Geçen bahar tanık olduğum bir trafik manzarasını anlatayım...
Balıkesir-Akhisar yolundayım.
Duble yol gıcır gıcır. Asfalt pürüzsüz.
Sabah erken saat olduğu için ortalık tenha.
Birden arkamda beliren bir otomobil yaklaşık 160 kilometre hızla beni solluyor.
Yanımdan geçerken bakıyorum. Arka koltuk çocuk dolu. Sürücü 40 yaşlarında bir erkek. Adım gibi eminim ki, o sırada kendini dünyanın kralı sanıyor.
Yanındaki kadının yüzünde ise belli belirsiz bir gülümseme var. Belli ki, halinden hoşnut.
Ama ben onlara bakarken içimden şöyle demekten kendimi alamıyorum: "Ah be kadın!
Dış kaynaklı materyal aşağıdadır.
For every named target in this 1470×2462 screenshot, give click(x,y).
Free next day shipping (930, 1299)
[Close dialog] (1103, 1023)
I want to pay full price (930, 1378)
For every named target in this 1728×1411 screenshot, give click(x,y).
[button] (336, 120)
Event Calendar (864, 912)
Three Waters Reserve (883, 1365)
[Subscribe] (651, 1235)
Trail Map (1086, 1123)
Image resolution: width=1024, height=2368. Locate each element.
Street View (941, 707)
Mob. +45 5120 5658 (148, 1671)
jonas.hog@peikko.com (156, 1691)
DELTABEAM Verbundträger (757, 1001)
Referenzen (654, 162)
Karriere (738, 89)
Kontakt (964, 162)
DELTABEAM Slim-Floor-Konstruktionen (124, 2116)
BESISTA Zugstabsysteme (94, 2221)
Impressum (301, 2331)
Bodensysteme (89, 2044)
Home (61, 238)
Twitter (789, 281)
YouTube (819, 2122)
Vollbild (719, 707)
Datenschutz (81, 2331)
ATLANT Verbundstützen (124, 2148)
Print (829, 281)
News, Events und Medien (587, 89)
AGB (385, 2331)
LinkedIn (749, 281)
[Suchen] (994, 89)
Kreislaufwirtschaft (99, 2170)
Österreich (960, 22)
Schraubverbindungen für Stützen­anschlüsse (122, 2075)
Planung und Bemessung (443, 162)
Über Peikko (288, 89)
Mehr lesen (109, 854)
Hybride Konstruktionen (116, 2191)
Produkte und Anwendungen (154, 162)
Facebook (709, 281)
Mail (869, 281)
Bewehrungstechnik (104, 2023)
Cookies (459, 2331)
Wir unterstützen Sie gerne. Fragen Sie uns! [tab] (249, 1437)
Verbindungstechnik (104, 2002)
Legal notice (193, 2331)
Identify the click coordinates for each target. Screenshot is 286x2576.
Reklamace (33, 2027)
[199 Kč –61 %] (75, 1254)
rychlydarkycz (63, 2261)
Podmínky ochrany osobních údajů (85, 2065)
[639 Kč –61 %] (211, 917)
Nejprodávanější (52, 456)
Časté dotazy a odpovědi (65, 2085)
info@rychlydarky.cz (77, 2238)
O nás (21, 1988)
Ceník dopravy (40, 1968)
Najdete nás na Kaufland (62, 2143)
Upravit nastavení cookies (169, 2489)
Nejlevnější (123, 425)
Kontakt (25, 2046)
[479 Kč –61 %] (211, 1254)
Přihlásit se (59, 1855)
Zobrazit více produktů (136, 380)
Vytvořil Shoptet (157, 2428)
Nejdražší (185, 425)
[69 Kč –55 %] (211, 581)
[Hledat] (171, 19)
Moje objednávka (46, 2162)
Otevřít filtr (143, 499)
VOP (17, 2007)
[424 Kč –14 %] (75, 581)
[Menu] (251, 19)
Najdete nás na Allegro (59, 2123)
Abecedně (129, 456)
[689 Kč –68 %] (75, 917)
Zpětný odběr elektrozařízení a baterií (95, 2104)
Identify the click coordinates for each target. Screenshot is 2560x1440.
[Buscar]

Gülümseyerek etrafına bakacağına şu arabayı kullanan adama 'biraz yavaş' desen daha iyi olmaz mı!"
Nitekim 40 kilometre kadar sonra trafik durduruluyor. Önümdeki araçlar yavaşlıyor.
Çünkü "bizimkiler" virajı alamayıp yoldan çıkıp tarlaya girmişler!
Allahtan, ufak tefek çizikler dışında görünürde bir şeyleri yok!
Ama bir başka sefere nasıl olacak?
Esas merak ettiğim şu...
Kocası yine hız yaptığında o kadın hiç değilse çocuklarını düşünerek onu hiç uyarmayacak mı?